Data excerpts
--- START ---

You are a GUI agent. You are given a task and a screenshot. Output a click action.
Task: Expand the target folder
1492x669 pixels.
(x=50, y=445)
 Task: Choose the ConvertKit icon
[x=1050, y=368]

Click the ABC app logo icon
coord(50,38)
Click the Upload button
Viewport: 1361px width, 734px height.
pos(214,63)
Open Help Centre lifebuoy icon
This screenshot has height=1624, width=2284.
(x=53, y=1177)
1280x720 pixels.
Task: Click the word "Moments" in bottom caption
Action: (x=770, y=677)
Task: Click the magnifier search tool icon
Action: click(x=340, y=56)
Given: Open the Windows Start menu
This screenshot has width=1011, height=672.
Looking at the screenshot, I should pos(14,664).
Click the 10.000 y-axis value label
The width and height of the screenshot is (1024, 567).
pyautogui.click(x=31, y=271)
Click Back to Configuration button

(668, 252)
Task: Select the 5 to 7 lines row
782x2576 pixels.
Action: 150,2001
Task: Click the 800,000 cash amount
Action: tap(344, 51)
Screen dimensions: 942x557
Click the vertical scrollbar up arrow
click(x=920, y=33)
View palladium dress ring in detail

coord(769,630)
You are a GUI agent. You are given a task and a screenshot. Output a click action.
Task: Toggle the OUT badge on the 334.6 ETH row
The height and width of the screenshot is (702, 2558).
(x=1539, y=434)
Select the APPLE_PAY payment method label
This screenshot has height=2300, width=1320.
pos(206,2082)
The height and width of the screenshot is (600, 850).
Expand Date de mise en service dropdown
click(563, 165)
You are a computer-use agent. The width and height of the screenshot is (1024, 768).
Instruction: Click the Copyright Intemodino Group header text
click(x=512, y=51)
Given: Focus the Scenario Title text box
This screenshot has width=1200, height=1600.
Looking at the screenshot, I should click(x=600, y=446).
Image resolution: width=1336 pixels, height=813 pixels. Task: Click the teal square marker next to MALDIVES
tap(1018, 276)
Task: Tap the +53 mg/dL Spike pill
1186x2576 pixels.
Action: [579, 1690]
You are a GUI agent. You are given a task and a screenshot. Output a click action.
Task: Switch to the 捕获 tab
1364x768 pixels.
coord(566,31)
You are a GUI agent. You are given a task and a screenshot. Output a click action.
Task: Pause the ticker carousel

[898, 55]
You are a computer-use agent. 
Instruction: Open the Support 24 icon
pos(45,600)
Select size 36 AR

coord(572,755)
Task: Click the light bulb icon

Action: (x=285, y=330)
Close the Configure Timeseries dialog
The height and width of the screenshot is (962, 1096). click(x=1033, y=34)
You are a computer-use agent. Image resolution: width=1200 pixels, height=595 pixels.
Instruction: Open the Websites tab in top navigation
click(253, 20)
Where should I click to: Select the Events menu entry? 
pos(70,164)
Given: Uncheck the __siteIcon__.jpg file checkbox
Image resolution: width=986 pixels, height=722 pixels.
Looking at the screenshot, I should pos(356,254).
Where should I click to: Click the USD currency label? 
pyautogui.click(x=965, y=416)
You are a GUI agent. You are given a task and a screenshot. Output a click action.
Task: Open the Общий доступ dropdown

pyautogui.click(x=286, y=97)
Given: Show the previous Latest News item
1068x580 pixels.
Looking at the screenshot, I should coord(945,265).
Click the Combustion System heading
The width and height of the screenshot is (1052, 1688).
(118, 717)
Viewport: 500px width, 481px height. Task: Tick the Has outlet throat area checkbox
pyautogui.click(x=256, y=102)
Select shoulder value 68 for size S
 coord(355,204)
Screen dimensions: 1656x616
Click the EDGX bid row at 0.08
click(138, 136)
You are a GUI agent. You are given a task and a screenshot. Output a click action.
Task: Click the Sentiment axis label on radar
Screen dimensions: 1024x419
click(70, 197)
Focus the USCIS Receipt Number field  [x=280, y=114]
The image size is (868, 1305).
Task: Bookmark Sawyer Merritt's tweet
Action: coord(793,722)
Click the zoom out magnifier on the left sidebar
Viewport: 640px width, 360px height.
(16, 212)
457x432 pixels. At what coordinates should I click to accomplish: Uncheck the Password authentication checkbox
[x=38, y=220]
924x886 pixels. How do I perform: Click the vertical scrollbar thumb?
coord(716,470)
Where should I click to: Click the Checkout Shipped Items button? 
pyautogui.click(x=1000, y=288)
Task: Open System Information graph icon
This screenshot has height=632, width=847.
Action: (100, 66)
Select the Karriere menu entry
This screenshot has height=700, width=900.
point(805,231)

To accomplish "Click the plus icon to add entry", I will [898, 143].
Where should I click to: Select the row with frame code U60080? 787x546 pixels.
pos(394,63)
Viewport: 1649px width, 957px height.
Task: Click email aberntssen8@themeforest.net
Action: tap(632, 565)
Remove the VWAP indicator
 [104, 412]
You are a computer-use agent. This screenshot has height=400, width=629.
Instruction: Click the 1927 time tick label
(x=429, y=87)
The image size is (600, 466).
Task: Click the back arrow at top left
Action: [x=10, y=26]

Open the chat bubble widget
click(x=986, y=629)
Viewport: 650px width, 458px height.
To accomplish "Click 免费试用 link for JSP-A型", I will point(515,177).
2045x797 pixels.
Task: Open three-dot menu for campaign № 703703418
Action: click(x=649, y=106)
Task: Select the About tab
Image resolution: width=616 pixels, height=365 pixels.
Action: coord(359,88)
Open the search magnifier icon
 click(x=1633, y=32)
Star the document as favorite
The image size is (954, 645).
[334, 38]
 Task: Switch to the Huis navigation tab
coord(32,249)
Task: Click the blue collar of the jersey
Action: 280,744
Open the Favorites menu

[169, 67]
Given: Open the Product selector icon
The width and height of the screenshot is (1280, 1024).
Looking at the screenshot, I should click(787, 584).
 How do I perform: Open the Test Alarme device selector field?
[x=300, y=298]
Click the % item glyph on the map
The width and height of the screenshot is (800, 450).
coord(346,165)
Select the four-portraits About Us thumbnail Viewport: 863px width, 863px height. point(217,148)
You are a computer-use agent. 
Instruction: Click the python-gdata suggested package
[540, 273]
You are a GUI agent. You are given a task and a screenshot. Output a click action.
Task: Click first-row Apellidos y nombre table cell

--- END ---

Nothing should be left out: return all of the records exactly.

**Expected output**
You are a GUI agent. You are given a task and a screenshot. Output a click action.
Task: Expand the target folder
1492x669 pixels.
(x=50, y=445)
 Task: Choose the ConvertKit icon
[x=1050, y=368]

Click the ABC app logo icon
coord(50,38)
Click the Upload button
Viewport: 1361px width, 734px height.
pos(214,63)
Open Help Centre lifebuoy icon
This screenshot has height=1624, width=2284.
(x=53, y=1177)
1280x720 pixels.
Task: Click the word "Moments" in bottom caption
Action: (x=770, y=677)
Task: Click the magnifier search tool icon
Action: click(x=340, y=56)
Given: Open the Windows Start menu
This screenshot has width=1011, height=672.
Looking at the screenshot, I should pos(14,664).
Click the 10.000 y-axis value label
The width and height of the screenshot is (1024, 567).
pyautogui.click(x=31, y=271)
Click Back to Configuration button

(668, 252)
Task: Select the 5 to 7 lines row
782x2576 pixels.
Action: 150,2001
Task: Click the 800,000 cash amount
Action: tap(344, 51)
Screen dimensions: 942x557
Click the vertical scrollbar up arrow
click(x=920, y=33)
View palladium dress ring in detail

coord(769,630)
You are a GUI agent. You are given a task and a screenshot. Output a click action.
Task: Toggle the OUT badge on the 334.6 ETH row
The height and width of the screenshot is (702, 2558).
(x=1539, y=434)
Select the APPLE_PAY payment method label
This screenshot has height=2300, width=1320.
pos(206,2082)
The height and width of the screenshot is (600, 850).
Expand Date de mise en service dropdown
click(563, 165)
You are a computer-use agent. The width and height of the screenshot is (1024, 768).
Instruction: Click the Copyright Intemodino Group header text
click(x=512, y=51)
Given: Focus the Scenario Title text box
This screenshot has width=1200, height=1600.
Looking at the screenshot, I should click(x=600, y=446).
Image resolution: width=1336 pixels, height=813 pixels. Task: Click the teal square marker next to MALDIVES
tap(1018, 276)
Task: Tap the +53 mg/dL Spike pill
1186x2576 pixels.
Action: [579, 1690]
You are a GUI agent. You are given a task and a screenshot. Output a click action.
Task: Switch to the 捕获 tab
1364x768 pixels.
coord(566,31)
You are a GUI agent. You are given a task and a screenshot. Output a click action.
Task: Pause the ticker carousel

[898, 55]
You are a computer-use agent. 
Instruction: Open the Support 24 icon
pos(45,600)
Select size 36 AR

coord(572,755)
Task: Click the light bulb icon

Action: (x=285, y=330)
Close the Configure Timeseries dialog
The height and width of the screenshot is (962, 1096). click(x=1033, y=34)
You are a computer-use agent. Image resolution: width=1200 pixels, height=595 pixels.
Instruction: Open the Websites tab in top navigation
click(253, 20)
Where should I click to: Select the Events menu entry? 
pos(70,164)
Given: Uncheck the __siteIcon__.jpg file checkbox
Image resolution: width=986 pixels, height=722 pixels.
Looking at the screenshot, I should pos(356,254).
Where should I click to: Click the USD currency label? 
pyautogui.click(x=965, y=416)
You are a GUI agent. You are given a task and a screenshot. Output a click action.
Task: Open the Общий доступ dropdown

pyautogui.click(x=286, y=97)
Given: Show the previous Latest News item
1068x580 pixels.
Looking at the screenshot, I should coord(945,265).
Click the Combustion System heading
The width and height of the screenshot is (1052, 1688).
(118, 717)
Viewport: 500px width, 481px height. Task: Tick the Has outlet throat area checkbox
pyautogui.click(x=256, y=102)
Select shoulder value 68 for size S
 coord(355,204)
Screen dimensions: 1656x616
Click the EDGX bid row at 0.08
click(138, 136)
You are a GUI agent. You are given a task and a screenshot. Output a click action.
Task: Click the Sentiment axis label on radar
Screen dimensions: 1024x419
click(70, 197)
Focus the USCIS Receipt Number field  [x=280, y=114]
The image size is (868, 1305).
Task: Bookmark Sawyer Merritt's tweet
Action: coord(793,722)
Click the zoom out magnifier on the left sidebar
Viewport: 640px width, 360px height.
(16, 212)
457x432 pixels. At what coordinates should I click to accomplish: Uncheck the Password authentication checkbox
[x=38, y=220]
924x886 pixels. How do I perform: Click the vertical scrollbar thumb?
coord(716,470)
Where should I click to: Click the Checkout Shipped Items button? 
pyautogui.click(x=1000, y=288)
Task: Open System Information graph icon
This screenshot has height=632, width=847.
Action: (100, 66)
Select the Karriere menu entry
This screenshot has height=700, width=900.
point(805,231)

To accomplish "Click the plus icon to add entry", I will [898, 143].
Where should I click to: Select the row with frame code U60080? 787x546 pixels.
pos(394,63)
Viewport: 1649px width, 957px height.
Task: Click email aberntssen8@themeforest.net
Action: tap(632, 565)
Remove the VWAP indicator
 [104, 412]
You are a computer-use agent. This screenshot has height=400, width=629.
Instruction: Click the 1927 time tick label
(x=429, y=87)
The image size is (600, 466).
Task: Click the back arrow at top left
Action: [x=10, y=26]

Open the chat bubble widget
click(x=986, y=629)
Viewport: 650px width, 458px height.
To accomplish "Click 免费试用 link for JSP-A型", I will point(515,177).
2045x797 pixels.
Task: Open three-dot menu for campaign № 703703418
Action: click(x=649, y=106)
Task: Select the About tab
Image resolution: width=616 pixels, height=365 pixels.
Action: coord(359,88)
Open the search magnifier icon
 click(x=1633, y=32)
Star the document as favorite
The image size is (954, 645).
[334, 38]
 Task: Switch to the Huis navigation tab
coord(32,249)
Task: Click the blue collar of the jersey
Action: 280,744
Open the Favorites menu

[169, 67]
Given: Open the Product selector icon
The width and height of the screenshot is (1280, 1024).
Looking at the screenshot, I should click(787, 584).
 How do I perform: Open the Test Alarme device selector field?
[x=300, y=298]
Click the % item glyph on the map
The width and height of the screenshot is (800, 450).
coord(346,165)
Select the four-portraits About Us thumbnail Viewport: 863px width, 863px height. point(217,148)
You are a computer-use agent. 
Instruction: Click the python-gdata suggested package
[540, 273]
You are a GUI agent. You are given a task and a screenshot. Output a click action.
Task: Click first-row Apellidos y nombre table cell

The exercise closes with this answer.